It is official: even though the heads of both the Brookline Police and Public Schools have already made statements saying they did not and would not ask for an individual’s immigration status as a matter of course, the Board of Selectmen said last night they would not permit town employees asking for immigration status in Brookline.
Since President Donald Trump was elected municipalities across the country have been reexamining immigration enforcement and discussed and implemented “Sanctuary City” policies in an effort to protect the civil rights of immigrants and refugees. It’s important to note that the definition of “sanctuary city” varies from community to community. While Brookline adopted measures twice years ago and considers itself a sanctuary city, the Selectmen set up a committee to review enforcement policies, specifically when it comes to how the Brookline Police Department interacts with Immigration officials.

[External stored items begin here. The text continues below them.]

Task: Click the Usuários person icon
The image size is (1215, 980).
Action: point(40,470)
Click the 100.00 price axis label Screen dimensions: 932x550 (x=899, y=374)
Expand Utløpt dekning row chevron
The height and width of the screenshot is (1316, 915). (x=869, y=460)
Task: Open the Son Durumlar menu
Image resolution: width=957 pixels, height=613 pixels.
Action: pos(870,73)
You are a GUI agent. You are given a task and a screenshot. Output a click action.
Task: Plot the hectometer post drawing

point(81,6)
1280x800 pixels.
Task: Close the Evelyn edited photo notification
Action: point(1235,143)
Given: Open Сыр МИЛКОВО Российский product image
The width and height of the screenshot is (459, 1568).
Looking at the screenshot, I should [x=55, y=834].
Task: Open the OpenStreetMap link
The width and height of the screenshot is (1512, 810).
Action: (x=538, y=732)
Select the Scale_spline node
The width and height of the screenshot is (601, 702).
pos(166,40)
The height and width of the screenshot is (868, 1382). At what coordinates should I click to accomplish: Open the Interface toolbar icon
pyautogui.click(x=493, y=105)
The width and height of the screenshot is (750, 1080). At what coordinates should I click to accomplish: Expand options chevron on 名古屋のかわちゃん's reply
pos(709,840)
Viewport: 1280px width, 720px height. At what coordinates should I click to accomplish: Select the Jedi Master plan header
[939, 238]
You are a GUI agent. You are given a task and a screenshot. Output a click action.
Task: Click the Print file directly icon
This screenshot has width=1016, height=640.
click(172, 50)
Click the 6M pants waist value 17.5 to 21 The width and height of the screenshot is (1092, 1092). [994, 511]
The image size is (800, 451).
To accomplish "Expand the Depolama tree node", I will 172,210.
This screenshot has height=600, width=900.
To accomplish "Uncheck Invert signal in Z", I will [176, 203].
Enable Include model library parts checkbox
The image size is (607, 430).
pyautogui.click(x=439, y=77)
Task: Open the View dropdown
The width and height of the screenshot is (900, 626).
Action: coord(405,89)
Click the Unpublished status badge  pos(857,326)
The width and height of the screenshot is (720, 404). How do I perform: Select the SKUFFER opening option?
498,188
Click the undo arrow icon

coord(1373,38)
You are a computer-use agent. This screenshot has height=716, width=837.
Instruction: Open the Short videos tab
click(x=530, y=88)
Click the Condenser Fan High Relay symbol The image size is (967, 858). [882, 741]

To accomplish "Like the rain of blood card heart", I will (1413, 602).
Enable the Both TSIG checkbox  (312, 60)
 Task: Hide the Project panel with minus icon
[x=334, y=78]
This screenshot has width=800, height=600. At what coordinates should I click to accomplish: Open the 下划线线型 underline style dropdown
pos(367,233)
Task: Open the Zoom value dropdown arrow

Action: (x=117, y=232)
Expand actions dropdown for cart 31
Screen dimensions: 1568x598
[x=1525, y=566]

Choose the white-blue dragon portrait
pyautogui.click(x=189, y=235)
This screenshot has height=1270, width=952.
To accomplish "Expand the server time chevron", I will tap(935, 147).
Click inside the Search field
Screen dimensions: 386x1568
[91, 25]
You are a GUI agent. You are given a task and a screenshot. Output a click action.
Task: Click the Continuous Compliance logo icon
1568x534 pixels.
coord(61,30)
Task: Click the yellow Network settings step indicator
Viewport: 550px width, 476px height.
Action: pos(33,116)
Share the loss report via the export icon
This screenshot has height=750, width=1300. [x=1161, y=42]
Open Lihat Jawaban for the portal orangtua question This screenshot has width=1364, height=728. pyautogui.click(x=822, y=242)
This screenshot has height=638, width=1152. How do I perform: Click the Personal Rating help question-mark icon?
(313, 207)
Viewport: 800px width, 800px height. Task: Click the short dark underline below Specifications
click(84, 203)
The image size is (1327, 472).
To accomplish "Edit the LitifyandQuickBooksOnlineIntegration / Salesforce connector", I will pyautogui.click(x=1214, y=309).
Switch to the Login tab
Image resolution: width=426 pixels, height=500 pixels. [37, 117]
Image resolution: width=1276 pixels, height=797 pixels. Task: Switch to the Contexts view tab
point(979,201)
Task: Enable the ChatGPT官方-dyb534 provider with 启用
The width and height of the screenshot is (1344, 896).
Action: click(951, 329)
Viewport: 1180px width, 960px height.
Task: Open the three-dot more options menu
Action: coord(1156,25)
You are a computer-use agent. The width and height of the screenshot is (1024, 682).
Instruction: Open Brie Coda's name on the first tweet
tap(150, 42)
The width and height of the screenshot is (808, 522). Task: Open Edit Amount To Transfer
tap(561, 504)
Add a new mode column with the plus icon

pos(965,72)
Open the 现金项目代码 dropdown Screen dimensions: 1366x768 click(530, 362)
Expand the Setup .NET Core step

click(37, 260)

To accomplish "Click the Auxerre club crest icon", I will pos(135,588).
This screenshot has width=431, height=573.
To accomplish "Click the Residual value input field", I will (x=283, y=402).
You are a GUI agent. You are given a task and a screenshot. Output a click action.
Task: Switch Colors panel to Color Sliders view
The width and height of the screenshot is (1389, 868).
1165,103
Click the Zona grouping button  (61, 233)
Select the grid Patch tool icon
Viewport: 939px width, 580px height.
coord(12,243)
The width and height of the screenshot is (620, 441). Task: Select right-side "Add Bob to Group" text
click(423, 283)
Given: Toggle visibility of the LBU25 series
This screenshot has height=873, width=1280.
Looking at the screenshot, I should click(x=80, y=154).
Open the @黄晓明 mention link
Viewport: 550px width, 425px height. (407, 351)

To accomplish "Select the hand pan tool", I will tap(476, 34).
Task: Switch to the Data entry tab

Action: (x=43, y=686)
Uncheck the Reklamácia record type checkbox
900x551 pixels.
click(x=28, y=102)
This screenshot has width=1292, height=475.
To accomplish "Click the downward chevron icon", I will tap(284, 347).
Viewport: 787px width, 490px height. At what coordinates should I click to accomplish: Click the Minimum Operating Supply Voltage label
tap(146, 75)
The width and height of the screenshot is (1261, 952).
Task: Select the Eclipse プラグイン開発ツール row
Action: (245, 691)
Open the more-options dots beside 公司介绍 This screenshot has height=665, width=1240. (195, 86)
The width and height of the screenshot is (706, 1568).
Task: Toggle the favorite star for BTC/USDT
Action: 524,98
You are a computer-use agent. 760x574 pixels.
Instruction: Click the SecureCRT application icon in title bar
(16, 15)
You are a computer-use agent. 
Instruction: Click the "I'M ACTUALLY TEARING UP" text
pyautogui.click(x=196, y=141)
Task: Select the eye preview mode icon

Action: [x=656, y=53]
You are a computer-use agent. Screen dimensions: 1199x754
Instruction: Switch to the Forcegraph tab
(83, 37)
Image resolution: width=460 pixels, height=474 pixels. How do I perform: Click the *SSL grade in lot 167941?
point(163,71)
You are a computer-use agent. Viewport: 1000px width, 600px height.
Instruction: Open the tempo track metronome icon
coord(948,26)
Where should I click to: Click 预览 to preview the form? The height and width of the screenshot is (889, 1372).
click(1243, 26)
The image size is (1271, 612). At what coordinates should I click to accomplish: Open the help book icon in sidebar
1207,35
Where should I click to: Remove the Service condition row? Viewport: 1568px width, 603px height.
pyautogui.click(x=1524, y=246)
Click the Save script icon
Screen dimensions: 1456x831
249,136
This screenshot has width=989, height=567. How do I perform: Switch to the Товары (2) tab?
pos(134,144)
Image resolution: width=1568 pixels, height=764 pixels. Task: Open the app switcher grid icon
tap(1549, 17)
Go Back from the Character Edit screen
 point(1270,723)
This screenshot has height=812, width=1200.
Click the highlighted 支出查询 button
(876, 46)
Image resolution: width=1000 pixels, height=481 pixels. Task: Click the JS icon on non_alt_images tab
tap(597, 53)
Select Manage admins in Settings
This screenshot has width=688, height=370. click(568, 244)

The Brookline Police Department in turn announced it would not detain immigrants for ICE officials.
One of the concerns facing municipalities as they look into what it may mean for them to refuse to cooperate with Immigration Customs Enforcement requests was a threat that Trump made early on to towns who did just that. However, things are looking up for those towns as a federal judge in San Francisco on Tuesday blocked an executive order by Trump that threatened to deny federal funding to sanctuary cities and counties, Patch reported.
Meanwhile, Tuesday, April 25, 2017, the Board of Selectmen continued in its effort to protect immigrants and refugees. Selectmen voted to officially forbid police officers or employees from asking about a person’s immigration status (in most cases), one that blocks town resources (including buildings and staff, ie police officers) from being used in federal immigration enforcement efforts, and also prevents any person from being held in custody solely on an ICE “detainer” request.
Tony Naro, who sits on the committee making recommendations to the Board of Selectmen about the procedures, said the Police Department has been on board with the official changes.
The Board of Selectmen made a point of saying that the town is not implementing policies and procedures that would limit or prohibit town officials from sharing or communicating information with a federal, state or local government department body.
Although some worried that the statement was not forceful enough in coming out against the new administration’s stance on immigration, but the board said it would serve as proof that the town was not encouraging officials to violate federal law.